If Robinson knew, the Zips might not have run for 218 yards on the ground, buoyed by the tailback tandem of Alex Allen and Dennis Kennedy.

But Robinson only knew what went wrong, not why. So he blamed himself.

‘There’s no excuses for it,’ he said. ‘I just think that really, we like to think we were prepared. Obviously we weren’t.’

The bleakness of the defense overshadowed an awakening from the offense Saturday. New quarterback Cameron Dantley – named the starter this week in place of the struggling Andrew Robinson – converted 65 percent of his passes, a safe collection of short check-downs and dump-offs. He threw three touchdowns.

Curtis Brinkley and Delone Carter got into a groove after the first quarter and dragged the Orange back into the game. Brinkley rushed for 143 yards – a career high – and a touchdown, while Carter slashed for 77.

Except it wasn’t enough. A good day from the offense couldn’t fix a dreadful one from the defense.

‘They were calling the right plays on our defenses, we were making mistakes,’ said safety AJ Brown. ‘They capitalized on our mistakes.’

Akron capitalized early and often, surging to a 14-0 lead in the first quarter. Jacquemain tossed a 33-yard strike to Andre Jones on the Zips first drive, beating cornerback Mike Holmes – a blown coverage, Greg Robinson said afterwards. Two drives later, Kennedy broke loose on a 35-yard scamper into the end zone on third-and-23 – an embarrassment, Greg Robinson said.

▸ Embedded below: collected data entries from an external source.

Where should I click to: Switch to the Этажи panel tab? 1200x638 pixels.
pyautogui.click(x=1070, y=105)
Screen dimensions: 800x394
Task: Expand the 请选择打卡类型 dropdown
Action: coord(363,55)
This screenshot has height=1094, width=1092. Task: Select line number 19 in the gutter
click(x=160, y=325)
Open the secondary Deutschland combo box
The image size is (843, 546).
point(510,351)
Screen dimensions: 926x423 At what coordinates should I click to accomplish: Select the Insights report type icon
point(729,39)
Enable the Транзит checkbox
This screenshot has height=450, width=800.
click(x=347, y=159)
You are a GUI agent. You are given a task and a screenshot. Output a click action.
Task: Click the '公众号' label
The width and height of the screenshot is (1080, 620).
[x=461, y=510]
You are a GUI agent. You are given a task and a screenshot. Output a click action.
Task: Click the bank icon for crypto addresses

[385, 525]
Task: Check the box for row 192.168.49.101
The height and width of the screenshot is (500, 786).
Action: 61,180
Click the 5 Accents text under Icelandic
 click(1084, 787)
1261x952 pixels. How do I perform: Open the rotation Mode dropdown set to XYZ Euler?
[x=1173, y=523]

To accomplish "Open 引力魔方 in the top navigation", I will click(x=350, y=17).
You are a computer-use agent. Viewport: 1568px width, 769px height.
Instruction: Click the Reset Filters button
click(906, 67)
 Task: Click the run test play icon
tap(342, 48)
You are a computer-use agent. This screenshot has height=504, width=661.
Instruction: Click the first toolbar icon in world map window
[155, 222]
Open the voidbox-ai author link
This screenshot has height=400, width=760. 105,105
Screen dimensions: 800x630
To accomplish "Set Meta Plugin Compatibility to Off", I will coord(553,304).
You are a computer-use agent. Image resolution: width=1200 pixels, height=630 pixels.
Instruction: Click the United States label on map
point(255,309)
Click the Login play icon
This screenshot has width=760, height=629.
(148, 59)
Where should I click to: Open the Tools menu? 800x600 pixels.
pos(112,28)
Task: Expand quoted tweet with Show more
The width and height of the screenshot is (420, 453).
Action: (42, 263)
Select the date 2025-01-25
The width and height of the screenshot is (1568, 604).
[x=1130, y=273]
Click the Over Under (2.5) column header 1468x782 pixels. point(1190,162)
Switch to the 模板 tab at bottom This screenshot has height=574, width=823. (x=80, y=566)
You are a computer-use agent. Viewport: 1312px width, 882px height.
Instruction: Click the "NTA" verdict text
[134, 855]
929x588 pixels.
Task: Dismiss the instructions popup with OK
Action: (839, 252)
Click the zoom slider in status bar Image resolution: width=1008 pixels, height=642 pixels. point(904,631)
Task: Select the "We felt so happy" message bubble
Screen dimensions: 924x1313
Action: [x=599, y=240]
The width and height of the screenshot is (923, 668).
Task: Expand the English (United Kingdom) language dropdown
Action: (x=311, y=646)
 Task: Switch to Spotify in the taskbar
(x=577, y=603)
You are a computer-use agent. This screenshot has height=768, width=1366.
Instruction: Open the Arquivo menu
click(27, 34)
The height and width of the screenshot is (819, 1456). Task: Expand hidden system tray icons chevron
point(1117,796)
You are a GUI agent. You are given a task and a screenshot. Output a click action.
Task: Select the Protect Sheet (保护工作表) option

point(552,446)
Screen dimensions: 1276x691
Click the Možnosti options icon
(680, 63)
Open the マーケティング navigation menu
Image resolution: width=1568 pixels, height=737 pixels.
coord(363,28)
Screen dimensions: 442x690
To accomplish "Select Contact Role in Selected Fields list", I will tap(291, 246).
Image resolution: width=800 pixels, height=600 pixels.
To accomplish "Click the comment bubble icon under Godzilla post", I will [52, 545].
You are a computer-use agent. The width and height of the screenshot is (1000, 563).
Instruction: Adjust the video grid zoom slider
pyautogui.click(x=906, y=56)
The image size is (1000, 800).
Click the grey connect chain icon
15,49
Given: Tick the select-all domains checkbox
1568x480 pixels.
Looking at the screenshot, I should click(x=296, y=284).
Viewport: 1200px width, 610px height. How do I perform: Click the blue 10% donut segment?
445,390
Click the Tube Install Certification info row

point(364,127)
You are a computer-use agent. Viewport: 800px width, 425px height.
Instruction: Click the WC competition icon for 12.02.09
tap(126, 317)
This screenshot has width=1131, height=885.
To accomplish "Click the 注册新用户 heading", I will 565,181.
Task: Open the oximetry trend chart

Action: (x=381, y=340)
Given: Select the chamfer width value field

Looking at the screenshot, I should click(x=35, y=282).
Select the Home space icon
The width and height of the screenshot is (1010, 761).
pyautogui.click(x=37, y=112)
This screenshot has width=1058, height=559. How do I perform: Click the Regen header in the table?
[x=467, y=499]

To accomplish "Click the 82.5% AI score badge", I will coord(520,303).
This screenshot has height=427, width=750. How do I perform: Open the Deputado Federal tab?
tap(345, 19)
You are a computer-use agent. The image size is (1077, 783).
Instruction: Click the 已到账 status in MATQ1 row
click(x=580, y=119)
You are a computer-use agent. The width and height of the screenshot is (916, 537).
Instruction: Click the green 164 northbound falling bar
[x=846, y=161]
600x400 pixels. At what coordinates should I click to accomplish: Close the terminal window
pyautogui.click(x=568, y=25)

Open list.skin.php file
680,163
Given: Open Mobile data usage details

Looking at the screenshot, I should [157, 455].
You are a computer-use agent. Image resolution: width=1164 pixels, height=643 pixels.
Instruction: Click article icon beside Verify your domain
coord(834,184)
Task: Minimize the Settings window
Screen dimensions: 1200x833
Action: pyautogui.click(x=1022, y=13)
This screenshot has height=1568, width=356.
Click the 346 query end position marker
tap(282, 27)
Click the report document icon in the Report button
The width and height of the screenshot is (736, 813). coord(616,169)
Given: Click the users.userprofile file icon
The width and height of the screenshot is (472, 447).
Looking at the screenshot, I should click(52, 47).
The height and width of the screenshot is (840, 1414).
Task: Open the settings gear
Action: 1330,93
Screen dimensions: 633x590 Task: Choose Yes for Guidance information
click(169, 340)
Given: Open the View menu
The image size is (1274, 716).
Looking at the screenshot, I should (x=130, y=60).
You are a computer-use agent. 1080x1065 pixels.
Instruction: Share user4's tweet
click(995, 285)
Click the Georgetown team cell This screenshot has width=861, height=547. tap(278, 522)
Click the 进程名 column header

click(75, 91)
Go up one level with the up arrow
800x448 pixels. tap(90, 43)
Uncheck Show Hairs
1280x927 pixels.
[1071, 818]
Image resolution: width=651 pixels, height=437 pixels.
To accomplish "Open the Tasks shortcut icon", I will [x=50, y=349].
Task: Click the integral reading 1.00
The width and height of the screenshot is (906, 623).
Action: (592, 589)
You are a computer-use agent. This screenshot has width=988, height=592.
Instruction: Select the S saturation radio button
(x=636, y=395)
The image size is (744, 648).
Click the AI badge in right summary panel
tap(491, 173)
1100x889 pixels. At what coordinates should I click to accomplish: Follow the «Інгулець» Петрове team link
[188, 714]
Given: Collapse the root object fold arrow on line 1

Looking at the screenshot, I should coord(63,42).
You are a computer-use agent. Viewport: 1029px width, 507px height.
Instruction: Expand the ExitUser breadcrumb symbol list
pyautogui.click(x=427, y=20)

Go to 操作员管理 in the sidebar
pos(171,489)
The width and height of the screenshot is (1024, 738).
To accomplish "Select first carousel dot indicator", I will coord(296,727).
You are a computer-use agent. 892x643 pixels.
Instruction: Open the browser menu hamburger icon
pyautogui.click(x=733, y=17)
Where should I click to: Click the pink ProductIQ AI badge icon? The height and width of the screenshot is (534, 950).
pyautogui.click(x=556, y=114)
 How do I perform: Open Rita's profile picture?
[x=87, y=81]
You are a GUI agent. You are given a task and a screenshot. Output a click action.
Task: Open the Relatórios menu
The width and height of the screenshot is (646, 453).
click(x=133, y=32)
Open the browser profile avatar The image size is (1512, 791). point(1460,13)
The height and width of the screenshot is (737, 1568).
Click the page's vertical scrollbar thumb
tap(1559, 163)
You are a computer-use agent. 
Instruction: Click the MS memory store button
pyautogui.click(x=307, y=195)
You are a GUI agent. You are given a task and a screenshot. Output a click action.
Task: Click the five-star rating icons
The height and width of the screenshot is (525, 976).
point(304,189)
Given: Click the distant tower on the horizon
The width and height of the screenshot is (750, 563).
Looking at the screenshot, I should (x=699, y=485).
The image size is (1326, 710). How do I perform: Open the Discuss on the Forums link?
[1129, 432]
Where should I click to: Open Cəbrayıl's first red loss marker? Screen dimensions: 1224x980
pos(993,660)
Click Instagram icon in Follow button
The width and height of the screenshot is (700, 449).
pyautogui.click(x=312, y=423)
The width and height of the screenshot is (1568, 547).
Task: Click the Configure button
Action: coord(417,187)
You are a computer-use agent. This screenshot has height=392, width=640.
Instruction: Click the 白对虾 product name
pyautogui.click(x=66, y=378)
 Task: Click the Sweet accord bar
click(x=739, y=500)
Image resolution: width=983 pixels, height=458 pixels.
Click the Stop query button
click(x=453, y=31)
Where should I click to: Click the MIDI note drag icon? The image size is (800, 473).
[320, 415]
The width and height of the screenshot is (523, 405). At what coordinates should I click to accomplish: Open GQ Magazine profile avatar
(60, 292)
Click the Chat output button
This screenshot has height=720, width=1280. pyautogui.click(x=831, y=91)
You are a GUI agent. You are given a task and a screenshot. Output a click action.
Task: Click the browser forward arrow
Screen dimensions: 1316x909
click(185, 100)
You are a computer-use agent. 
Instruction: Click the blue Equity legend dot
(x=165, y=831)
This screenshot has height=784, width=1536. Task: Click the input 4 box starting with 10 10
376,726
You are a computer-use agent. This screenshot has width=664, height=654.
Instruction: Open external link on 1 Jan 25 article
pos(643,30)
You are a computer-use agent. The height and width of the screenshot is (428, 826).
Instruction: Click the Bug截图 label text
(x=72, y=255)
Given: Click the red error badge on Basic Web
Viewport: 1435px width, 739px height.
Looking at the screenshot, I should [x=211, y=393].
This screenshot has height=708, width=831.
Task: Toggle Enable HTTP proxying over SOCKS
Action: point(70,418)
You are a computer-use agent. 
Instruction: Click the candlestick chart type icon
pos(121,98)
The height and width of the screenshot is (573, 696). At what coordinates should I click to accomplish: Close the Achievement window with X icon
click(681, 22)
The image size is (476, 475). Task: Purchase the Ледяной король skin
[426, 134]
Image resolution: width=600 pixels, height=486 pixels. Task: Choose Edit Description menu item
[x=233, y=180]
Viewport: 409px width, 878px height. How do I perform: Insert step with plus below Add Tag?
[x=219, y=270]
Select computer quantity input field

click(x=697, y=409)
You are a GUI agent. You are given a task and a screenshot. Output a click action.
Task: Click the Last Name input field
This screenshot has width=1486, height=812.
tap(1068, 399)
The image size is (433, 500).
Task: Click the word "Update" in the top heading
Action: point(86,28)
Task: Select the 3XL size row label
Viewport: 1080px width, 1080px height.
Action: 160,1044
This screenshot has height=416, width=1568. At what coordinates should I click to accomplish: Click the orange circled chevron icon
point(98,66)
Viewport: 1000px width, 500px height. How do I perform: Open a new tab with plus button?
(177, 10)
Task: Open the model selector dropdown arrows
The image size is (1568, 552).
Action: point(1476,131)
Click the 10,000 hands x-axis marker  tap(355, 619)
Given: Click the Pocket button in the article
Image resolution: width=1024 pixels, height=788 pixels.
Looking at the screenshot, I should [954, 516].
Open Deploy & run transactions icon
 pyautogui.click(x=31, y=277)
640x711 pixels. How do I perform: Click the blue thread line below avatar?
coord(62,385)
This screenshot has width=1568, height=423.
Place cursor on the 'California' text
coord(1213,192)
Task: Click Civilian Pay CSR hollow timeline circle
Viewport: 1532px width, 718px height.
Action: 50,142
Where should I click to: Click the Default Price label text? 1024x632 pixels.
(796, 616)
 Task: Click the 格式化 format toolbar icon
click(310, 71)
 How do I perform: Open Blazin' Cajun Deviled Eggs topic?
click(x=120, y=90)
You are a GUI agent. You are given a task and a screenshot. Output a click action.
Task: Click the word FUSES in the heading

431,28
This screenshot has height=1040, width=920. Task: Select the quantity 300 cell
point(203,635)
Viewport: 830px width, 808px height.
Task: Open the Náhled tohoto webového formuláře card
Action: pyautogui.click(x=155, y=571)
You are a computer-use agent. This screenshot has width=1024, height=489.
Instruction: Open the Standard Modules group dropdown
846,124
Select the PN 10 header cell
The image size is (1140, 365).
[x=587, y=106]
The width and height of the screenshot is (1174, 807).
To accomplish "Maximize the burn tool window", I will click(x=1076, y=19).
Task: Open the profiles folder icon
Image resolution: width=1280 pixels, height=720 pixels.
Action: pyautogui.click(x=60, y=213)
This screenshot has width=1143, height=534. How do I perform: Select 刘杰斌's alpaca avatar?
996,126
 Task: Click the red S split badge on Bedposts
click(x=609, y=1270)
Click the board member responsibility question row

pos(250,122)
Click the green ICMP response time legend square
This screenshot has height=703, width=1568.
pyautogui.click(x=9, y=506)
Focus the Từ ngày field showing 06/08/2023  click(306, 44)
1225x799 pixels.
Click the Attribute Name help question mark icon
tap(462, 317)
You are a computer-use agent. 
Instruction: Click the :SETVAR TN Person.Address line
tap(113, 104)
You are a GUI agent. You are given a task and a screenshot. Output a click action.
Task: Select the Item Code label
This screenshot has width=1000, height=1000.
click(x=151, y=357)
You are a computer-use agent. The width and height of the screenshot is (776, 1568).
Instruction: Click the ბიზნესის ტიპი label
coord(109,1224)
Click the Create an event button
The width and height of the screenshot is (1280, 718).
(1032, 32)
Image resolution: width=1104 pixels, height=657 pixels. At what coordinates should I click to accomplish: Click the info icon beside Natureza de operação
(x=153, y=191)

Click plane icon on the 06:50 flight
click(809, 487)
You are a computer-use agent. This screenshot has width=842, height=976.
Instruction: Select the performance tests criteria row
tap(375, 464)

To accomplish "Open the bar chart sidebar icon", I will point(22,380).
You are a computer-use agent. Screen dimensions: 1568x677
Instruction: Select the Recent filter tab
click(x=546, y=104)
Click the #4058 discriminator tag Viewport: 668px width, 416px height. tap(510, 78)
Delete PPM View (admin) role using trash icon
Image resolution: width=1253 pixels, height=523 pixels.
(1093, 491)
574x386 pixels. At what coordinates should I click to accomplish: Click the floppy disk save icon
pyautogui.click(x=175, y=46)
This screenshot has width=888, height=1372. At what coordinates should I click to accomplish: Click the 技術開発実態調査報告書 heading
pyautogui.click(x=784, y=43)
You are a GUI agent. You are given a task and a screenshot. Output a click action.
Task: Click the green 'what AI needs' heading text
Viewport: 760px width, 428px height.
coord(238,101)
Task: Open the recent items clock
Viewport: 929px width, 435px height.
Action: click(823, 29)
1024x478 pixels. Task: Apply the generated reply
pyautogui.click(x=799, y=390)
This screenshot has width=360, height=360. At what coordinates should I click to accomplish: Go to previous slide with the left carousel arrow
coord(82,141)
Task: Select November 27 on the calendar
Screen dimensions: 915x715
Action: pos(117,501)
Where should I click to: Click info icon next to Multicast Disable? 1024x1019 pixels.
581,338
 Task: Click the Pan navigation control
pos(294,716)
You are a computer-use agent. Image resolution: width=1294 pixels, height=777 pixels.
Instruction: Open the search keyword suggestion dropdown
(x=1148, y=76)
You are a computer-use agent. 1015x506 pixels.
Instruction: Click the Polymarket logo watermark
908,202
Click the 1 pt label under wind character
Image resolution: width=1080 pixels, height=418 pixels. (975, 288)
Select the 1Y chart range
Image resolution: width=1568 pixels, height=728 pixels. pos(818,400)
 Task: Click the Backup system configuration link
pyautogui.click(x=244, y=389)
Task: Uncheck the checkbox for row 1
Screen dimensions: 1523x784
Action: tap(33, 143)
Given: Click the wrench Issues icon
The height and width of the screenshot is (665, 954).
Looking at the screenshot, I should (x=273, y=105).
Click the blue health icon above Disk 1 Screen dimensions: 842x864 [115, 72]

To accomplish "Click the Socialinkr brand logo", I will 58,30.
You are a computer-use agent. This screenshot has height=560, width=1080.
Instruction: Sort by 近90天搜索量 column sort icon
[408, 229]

That set the tempo for the day. Third and longs offered little solace, only more gloom when the Zips converted. Akron converted 10-of-14 third downs total.

‘Coach (Robinson) had a right to be mad at us,’ said defensive tackle Art Jones, who had five tackles and a sack.

But there was a chance to salvage this one, on a day when the defense was outclassed by a team picked to finish last in the Mid-American Conference East Division.

The offense started to grind away at the deficit after the opening quarter. It was 28-14 at the half, but things tightened. Brinkley and Carter went to work. Early in the fourth, Dantley scrambled and found Nick Provo as the tight end slid to the ground in the back of the end zone to tie the game at 28.

But Syracuse could not hold. Jacquemain led a 10-play, 78-yard drive to answer, hitting Jones for another touchdown. Holmes was again beaten in coverage.

On the ensuing drive, the Zip defense swarmed Carter in the backfield on a fourth-and-1 at the Akron 46.

There was 4:50 to go, but it was over and the fans understood, energy leaking out of the stadium as they headed for the aisles. The Orange had been unable to stop Akron all day. Why now? They were right.

Jacquemain hit tight end Merce Poindexter for an 18-yard touchdown five plays later and the defense walked off the field, heads down, just as the fans had – ugly symmetry for a program facing its lowest depths.

‘The fans have every right to be upset and be disappointed,’ Robinson said afterward. ‘What can I say?’

As he spoke, a boom microphone toppled over and slammed into the ground, a bang! that resonated through the press room.

This is Syracuse football in 2008: double-digit losses to MAC teams, equipment malfunctioning at random and a coach desperate for answers – and none in sight.